# shingles curling by gutter - why and how to fix?



## cjaustin81 (Sep 4, 2014)

I had my roof done last spring (complete tearoff) with new gutters installed as well as new trim coil and siding. I was watering yesterday and I noticed the first row of shingles (only in the corner) had started to "cup". It's cupping so much that I can actually see the wood decking (as shown in the pics). It appears that something metal (drip guard?) is holding the shingle up and causing this curling, but I'm not 100% sure. 

Does anyone know why these shingles are curling? How do I fix this? 

I plan on getting my roofer back out to fix this but I wanted to be sure of the proper fix first.


----------



## Gymschu (Dec 12, 2010)

Looks like a nail or two has popped pushing up on the underside of that/those shingles.


----------



## joecaption (Nov 30, 2011)

Someone messed up and did not nail the drip edge flashing down right.
Got a ladder so you can take another picture of where the end of that coil stock ends on the rake board, something just does not look right with the way it ends.
May be just me but I just hate it when I see that kick out at the top of the coil stock like that on the rakes.
Just makes a great funnel to direct water behind the metal from capillary action.


----------



## cjaustin81 (Sep 4, 2014)

Gymschu said:


> Looks like a nail or two has popped pushing up on the underside of that/those shingles.


I was thinking about a nail at first but look in the last pic, it looks like under the shingle is a piece of metal actually pushing the shingle up.
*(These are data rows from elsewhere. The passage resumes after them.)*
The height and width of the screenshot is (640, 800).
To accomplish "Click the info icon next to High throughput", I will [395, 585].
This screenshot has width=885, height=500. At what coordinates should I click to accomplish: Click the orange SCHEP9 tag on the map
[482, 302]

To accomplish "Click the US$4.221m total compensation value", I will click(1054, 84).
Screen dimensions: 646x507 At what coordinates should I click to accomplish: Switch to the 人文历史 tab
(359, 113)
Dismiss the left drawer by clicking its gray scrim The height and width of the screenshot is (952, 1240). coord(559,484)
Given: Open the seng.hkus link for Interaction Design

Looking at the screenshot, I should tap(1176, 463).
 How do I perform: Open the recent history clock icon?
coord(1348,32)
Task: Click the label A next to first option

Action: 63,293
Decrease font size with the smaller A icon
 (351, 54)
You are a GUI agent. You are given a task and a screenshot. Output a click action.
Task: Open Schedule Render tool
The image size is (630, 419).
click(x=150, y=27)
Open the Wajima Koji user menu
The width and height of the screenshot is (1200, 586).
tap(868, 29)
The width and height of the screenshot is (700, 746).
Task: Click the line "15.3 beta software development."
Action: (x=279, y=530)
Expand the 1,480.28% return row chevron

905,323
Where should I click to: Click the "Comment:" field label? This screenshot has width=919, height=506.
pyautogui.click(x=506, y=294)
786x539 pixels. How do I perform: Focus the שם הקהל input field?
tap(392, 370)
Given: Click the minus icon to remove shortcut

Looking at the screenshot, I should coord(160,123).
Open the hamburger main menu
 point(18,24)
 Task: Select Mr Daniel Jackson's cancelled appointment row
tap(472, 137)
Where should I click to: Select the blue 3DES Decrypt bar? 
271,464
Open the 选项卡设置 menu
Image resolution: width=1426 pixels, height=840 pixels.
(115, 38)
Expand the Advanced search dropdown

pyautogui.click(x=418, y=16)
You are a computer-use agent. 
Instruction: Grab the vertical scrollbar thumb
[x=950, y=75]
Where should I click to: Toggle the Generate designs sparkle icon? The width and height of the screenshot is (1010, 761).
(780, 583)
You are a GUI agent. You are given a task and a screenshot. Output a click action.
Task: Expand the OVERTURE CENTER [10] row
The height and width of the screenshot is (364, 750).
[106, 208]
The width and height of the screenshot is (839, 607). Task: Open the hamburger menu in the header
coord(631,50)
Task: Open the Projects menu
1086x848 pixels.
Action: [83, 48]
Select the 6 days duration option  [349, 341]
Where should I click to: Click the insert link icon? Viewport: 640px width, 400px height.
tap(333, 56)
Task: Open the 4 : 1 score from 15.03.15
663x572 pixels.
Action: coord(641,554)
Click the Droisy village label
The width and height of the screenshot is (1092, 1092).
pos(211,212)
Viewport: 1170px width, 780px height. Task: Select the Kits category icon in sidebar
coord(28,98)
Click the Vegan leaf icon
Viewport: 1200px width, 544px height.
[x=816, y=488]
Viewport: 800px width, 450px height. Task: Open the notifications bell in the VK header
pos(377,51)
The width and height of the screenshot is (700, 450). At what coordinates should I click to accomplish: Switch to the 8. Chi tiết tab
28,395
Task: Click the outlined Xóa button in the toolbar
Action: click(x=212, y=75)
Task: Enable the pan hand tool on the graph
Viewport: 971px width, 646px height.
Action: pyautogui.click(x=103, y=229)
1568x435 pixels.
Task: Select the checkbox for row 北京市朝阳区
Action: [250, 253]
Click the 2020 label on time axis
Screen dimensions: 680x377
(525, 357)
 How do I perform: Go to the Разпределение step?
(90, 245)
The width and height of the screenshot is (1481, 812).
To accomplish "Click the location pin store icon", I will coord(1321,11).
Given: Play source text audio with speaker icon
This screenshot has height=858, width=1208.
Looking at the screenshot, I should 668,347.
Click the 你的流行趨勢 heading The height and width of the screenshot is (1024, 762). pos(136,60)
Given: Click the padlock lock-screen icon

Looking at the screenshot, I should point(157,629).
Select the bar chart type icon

Is that the drip edge flashing? 

It appears it's not flush with the wood and lifting the shingle up.


----------



## carpdad (Oct 11, 2010)

Did the drip edge actually split?
Lifting a flap, nail, caulk the head, caulk the flap back. If missing or damaged drip edge, the roofer should come back and replace the section. The drip edge must overlap with course below the course above.


----------



## cjaustin81 (Sep 4, 2014)

joecaption said:


> Someone messed up and did not nail the drip edge flashing down right.
> Got a ladder so you can take another picture of where the end of that coil stock ends on the rake board, something just does not look right with the way it ends.
> May be just me but I just hate it when I see that kick out at the top of the coil stock like that on the rakes.
> Just makes a great funnel to direct water behind the metal from capillary action.


It looks like something with the drip edge isn't right, I took more pics. To fix this are they going to have to redo the drip edge and replace the shingles that are curled?


----------



## cjaustin81 (Sep 4, 2014)

Here's how it looked before gutters were installed. I think it has to be caused by the gutter installation, specifically the drip edge..


----------



## cjaustin81 (Sep 4, 2014)

Here's another angle of the rake board, the shingles overhang the end of the coil but I don't know why they flared them out instead of tucking them under the shingles.


----------



## AndyWRS (Feb 1, 2012)

Post 6 last two pics clearly show the gutter apron is pushing up on the shingles. It also looks as if the apron used was not the correct pitch...the shingles are riding up on the gutter apron.

I see no gable / rake drip edge either. They wrapped the fascia in alum, but no D/E was installed to tuck the fascia wrap under.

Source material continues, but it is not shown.